Но Воронец так глянул на него, что он тут же сбавил тон:
– Всё понял. Никаких крепостных, гестапо и расстрелов. Клянусь ползунками своей дочери.
Как Адольф не скрывал и не дичился, некоторые факты про него выяснить всё же удалось. Его главным душевным факелом была нетерпимость и злоба ко всякого рода пропискам, пропускам, анкетам, удостоверениям. Будете, собаки, меня по бумажкам оценивать, так я вам оценю! И проходил под чужой фамилией в самолёт и обком партии, по липовым документам отдыхал в закрытом санатории и в гостиничном люксе, поступал в вузы и даже в загранплаванье побывал. Дважды был судим за подделку документов, но отнюдь не исправился, потихоньку продолжая свой преступный промысел и у нас (вот откуда взялся его сумасшедший взнос). Предметом его чёрной зависти был прославленный «Литературкой» бич, что два года на халяву колесил по стране в отдельном служебном вагоне. Нечто подобное, только в своем бумажно-поддельном жанре, хотел для себя и Адольф.
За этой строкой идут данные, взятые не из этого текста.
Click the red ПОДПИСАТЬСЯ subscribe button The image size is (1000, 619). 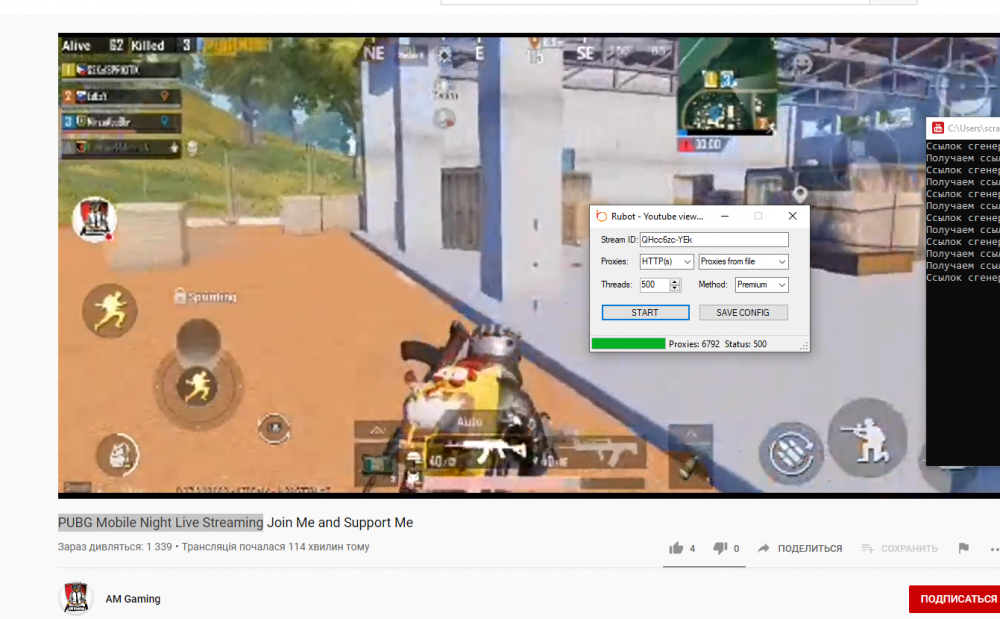(x=956, y=599)
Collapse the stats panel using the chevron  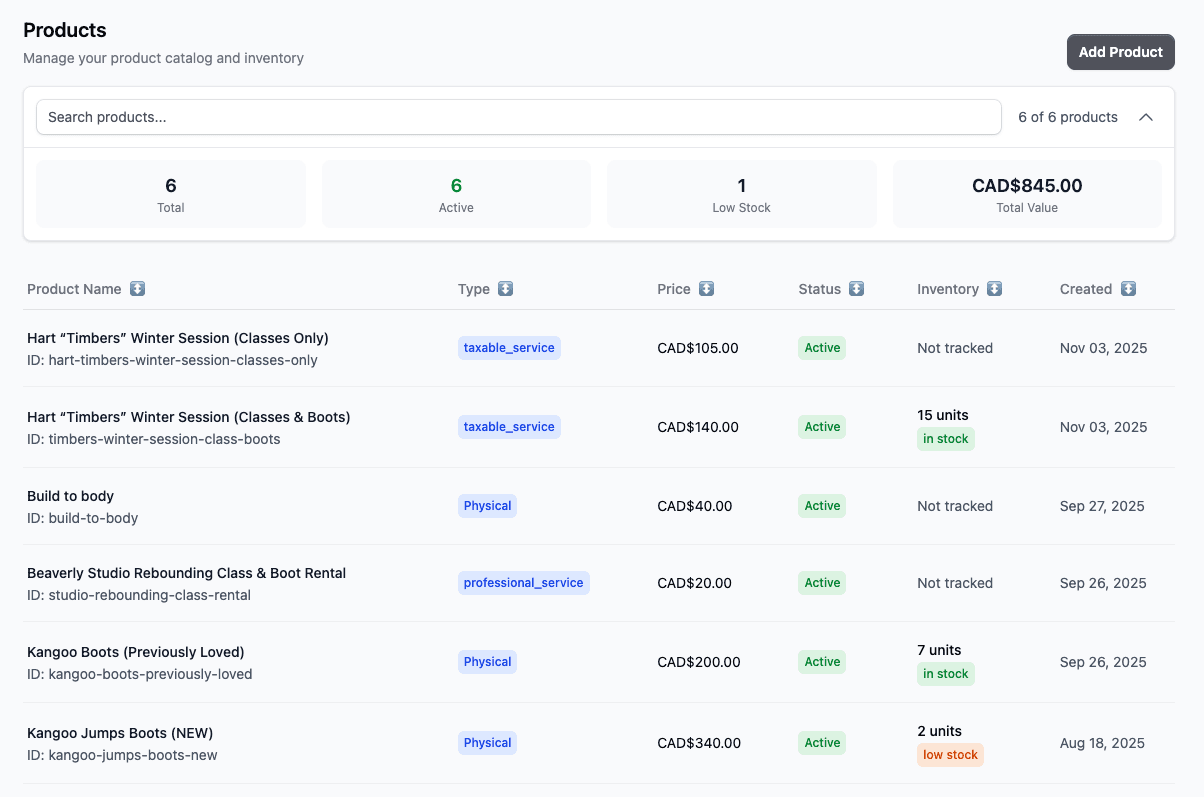[1146, 116]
– Ну, что ж, концлагерь так концлагерь, – легко согласился он с предложенной ему должностью коменданта, выстругал подходящую дубинку и стал неутомимо прохаживаться с нею по лагерю, подгоняя своих вчерашних товарищей: «Арбайтен! Арбайтен! Арбайтен!» И так выразительно похлопывал себе дубинкой по ладони, что даже те, кто не знал значения этого немецкого слова, сразу понимали, что от них требуется. Разумеется, сам отныне наравне с ними пахать на презренных бетонных работах он тоже уже не мог. Нашёл себе более подходящие занятия. Вместо двух наших шелудивых дворняжек стал создавать настоящее собачье воинство, что вскоре забегало по натянутому по всему периметру лагеря стальному тросу. Заодно изготовил боевой арбалет и отправился браконьерничать с ним на симеонских оленей. Мы об этом узнали только, когда Адольф притащил на кухню два рюкзака свежего мяса.
– Пускай это будут мои проблемы, – сказал он, – А вы делайте вид, что ничего не знаете. Вы видели арбалет в моих руках? Нет. Вот и другие не увидят.
Никто ещё столь откровенно не навязывал нам свою волю, но удивительное дело – наше самолюбие не роптало. Было в Адольфе какое-то отрицательное обаяние, что заставляло многое ему позволять. Так он с тех пор и заделался нашим главным поставщиком оленины, а также свежей рыбы – сами мы к рыбалке были совершенно равнодушны.